Barbequing and Cancer, What’s the Connection?
With these tips in mind we can have a
healthy and delicious BBQ season!
by Jenn Gashinski, RD
BBQ season is in full swing and we can all agree this is one summer pass time we look forward to. It’s a great way to add flavour, reduce saturated fat and help keep the kitchen cool.
However, you may have heard there are some risks involved when we BBQ animal proteins, which most commonly means meat such as beef, pork, chicken, and fish. When grilling these foods at high temperatures, heterocyclic amines (HCAs) and polycyclic aromatic hydrocarbons (PAHs) are formed. These compounds are known carcinogens – meaning they change our DNA, increasing the risk of cancer. PAHs come from the smoke in the BBQ and HCAs are those blackened bits on protein.

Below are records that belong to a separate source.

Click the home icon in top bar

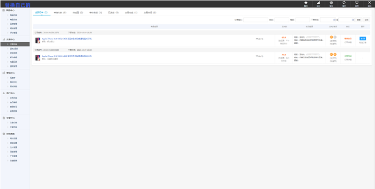(x=306, y=3)
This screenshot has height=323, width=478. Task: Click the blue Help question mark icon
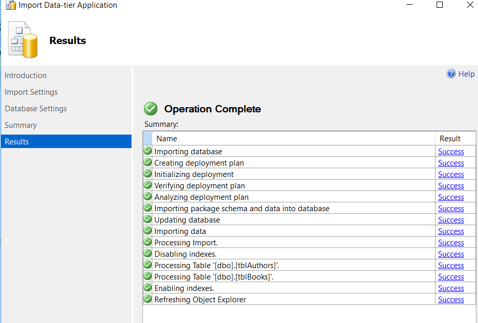451,74
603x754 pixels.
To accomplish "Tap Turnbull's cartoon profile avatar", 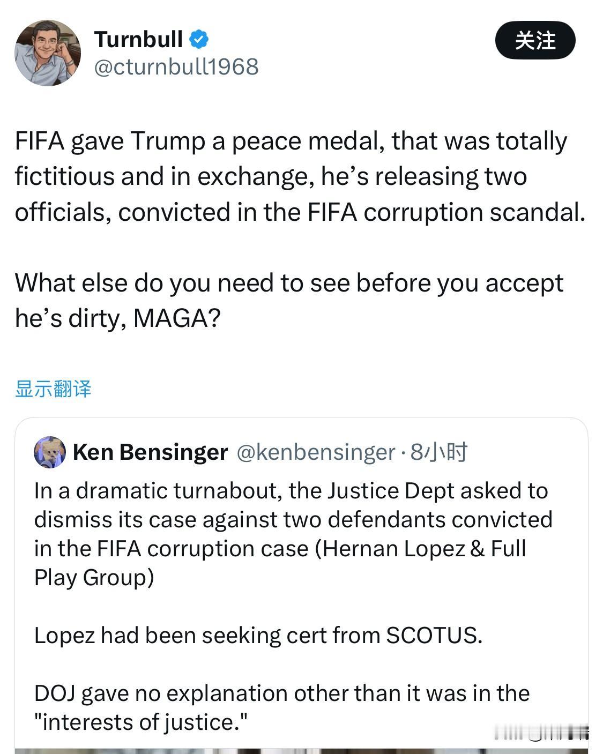I will pos(48,53).
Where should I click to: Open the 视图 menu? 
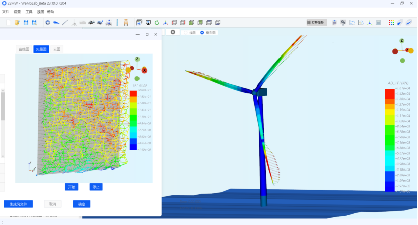point(40,12)
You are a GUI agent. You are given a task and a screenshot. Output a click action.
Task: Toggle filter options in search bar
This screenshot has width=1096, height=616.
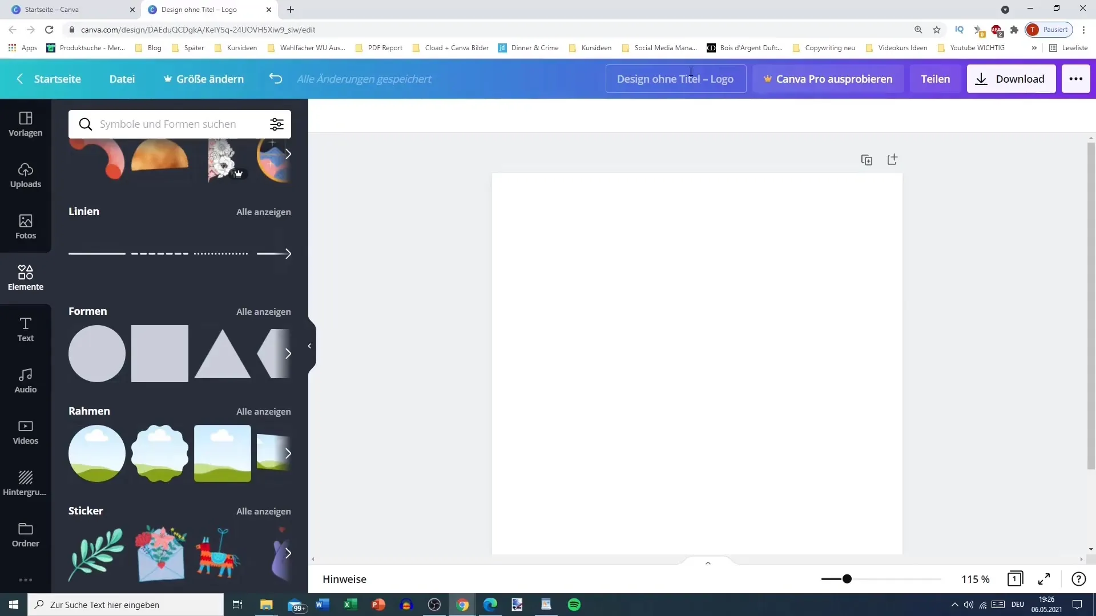[x=278, y=124]
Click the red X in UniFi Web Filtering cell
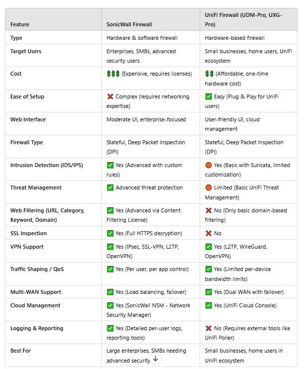 click(209, 210)
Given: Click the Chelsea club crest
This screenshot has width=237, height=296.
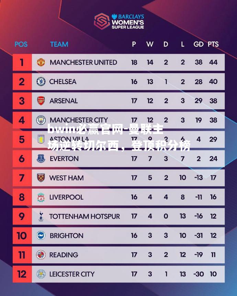Looking at the screenshot, I should [x=41, y=82].
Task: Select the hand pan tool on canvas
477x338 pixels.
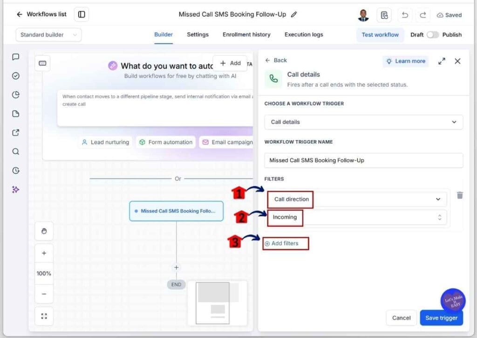Action: [x=44, y=231]
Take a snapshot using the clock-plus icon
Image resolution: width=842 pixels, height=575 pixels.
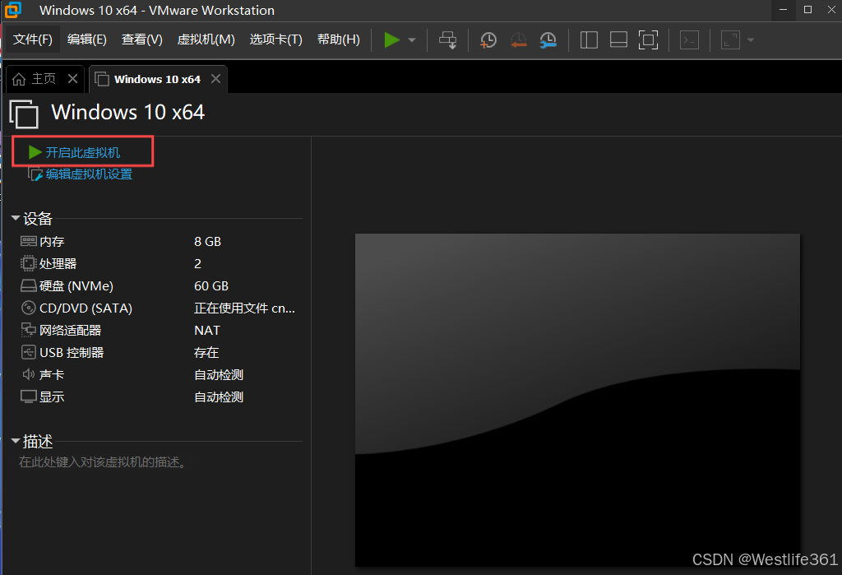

This does not mean we have to stop grilling! The good news is that there are steps we can take to decrease the formation of these compounds.
Five healthy grilling tips…
- Choose lean proteins with less fat, such as loin cuts. Trim all visible fat off meat and take the skin off poultry. This helps to reduce the drippings into the open flame creating smoke.

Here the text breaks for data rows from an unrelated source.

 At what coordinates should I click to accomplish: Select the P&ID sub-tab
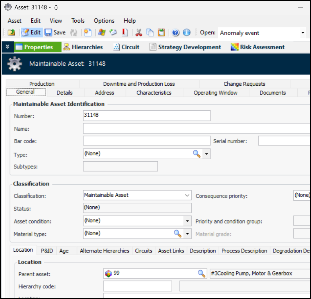tap(47, 251)
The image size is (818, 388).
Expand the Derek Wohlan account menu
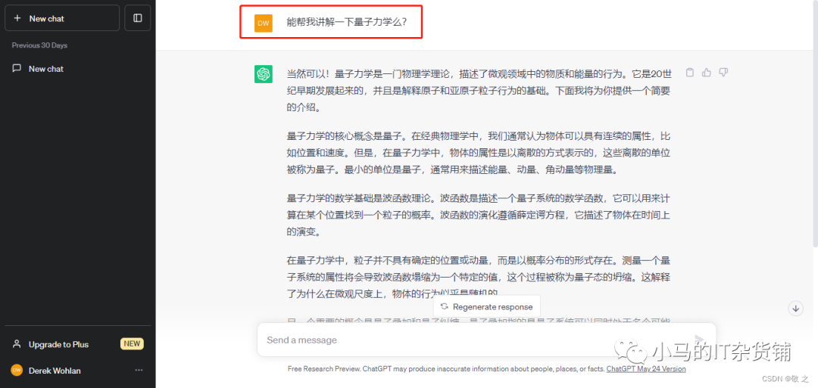55,371
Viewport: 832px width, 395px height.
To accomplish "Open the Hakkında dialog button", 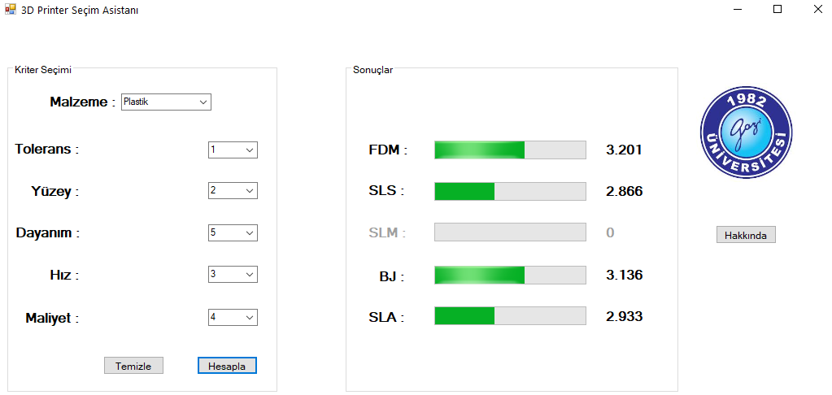I will (746, 235).
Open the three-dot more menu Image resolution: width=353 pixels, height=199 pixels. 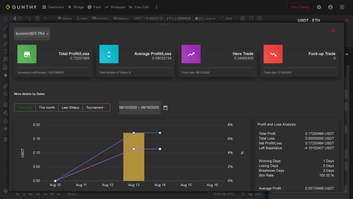click(156, 7)
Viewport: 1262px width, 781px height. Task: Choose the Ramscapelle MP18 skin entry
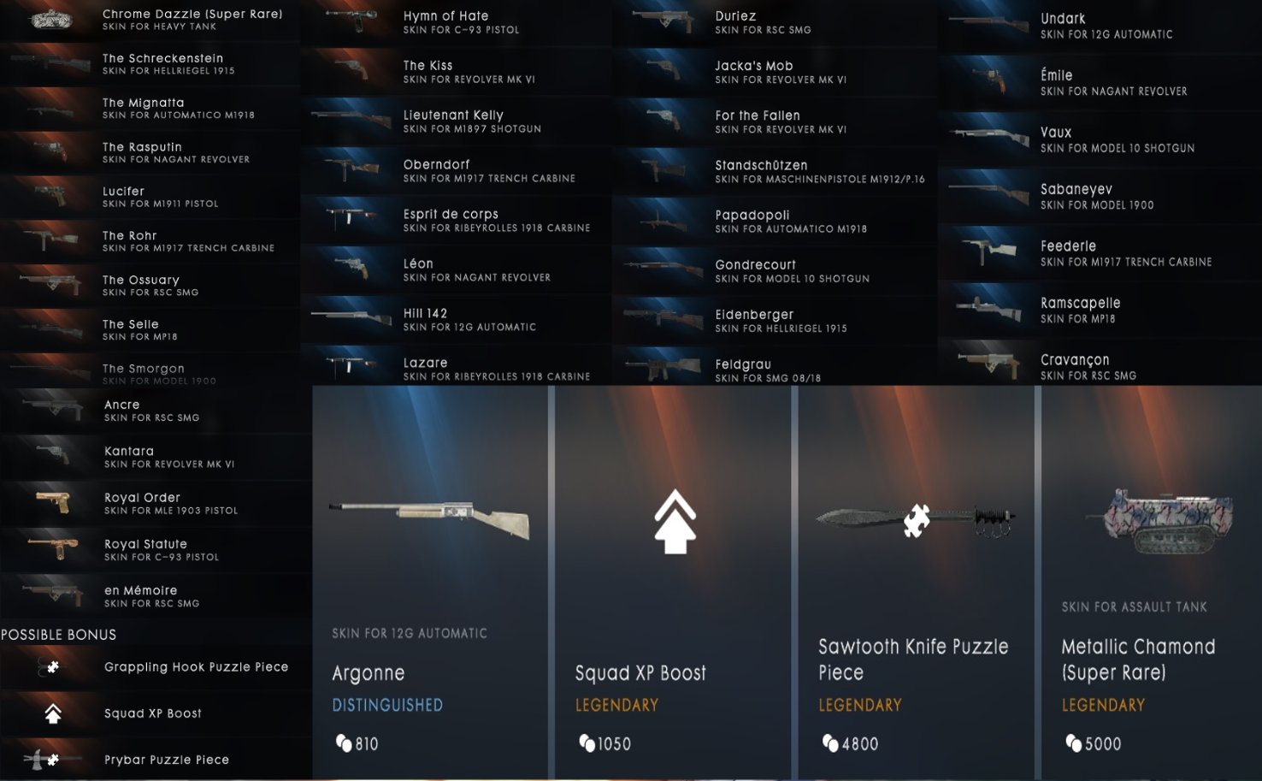tap(1100, 310)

- Decrease the amount of time food spends on the grill using smaller portion sizes such as kebabs. Also try to pre-cook larger cuts of animal protein in the oven, slow cooker or microwave first, then add to the BBQ at the end.
- Marinate your protein first, it’s great way to add flavour and tenderize, and can also reduce the amount of PAHs formed in your meat.
- Use tongs rather than a fork to turn the meat. This can reduce flare ups caused by piercing the skin which allows juices to run and create more smoke. Have a water bottle handy to reduce flare ups.
- Grill at a lower temperature. If protein does become charred, make sure to cut off the blackened parts.
Keep in mind, this only applies to animal proteins, so add some vegetables and even fruit to the grill to complete your meal.